(Your objective)
From the entries below, return exactly the lines beginning at the one that contains "You are a computer-use agent. This" and ending at the one that contains "to the Support", both of them included, and only those lines.

(Records for this exercise)
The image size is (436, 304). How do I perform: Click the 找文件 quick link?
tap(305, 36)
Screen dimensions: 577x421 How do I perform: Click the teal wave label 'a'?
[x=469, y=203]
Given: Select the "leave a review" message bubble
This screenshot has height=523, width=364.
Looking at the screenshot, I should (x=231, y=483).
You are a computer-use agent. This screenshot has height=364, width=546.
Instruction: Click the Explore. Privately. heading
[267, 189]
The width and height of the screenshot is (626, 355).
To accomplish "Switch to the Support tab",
* * *
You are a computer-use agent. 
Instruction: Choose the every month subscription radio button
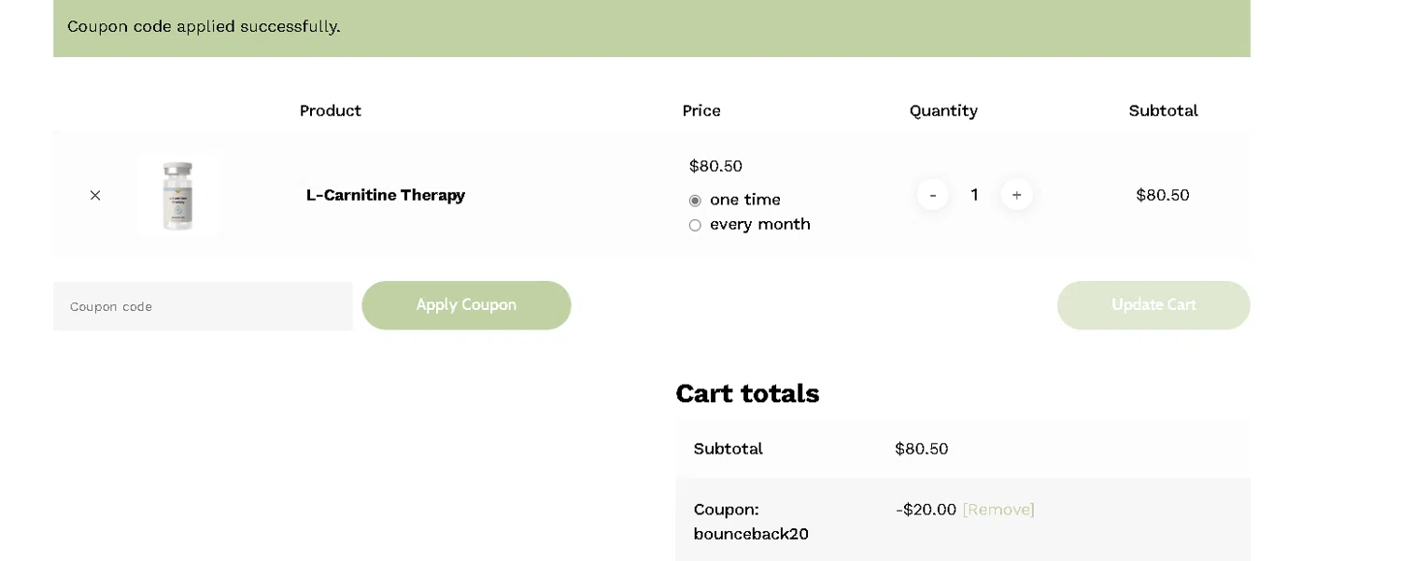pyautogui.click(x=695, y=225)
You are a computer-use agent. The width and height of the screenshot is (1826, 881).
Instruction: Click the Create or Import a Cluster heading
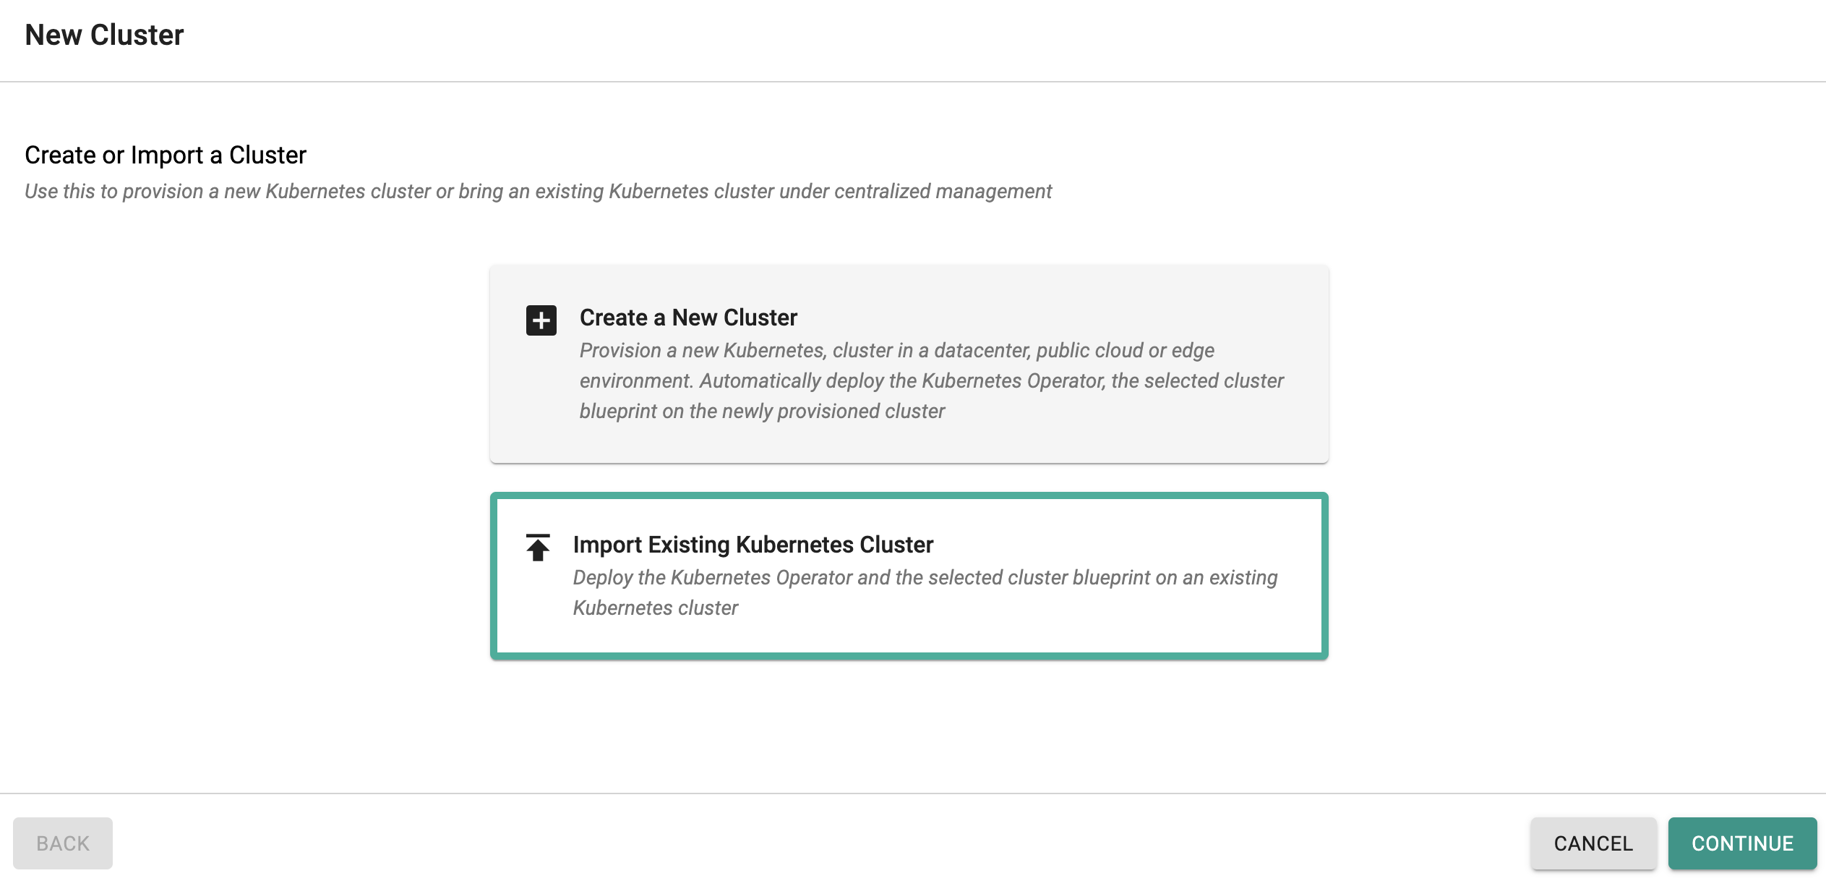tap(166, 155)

(Final answer)
You are a computer-use agent. This screenshot has height=364, width=546.
Instruction: Click the Explore. Privately. heading
[267, 189]
The width and height of the screenshot is (626, 355).
To accomplish "Switch to the Support tab",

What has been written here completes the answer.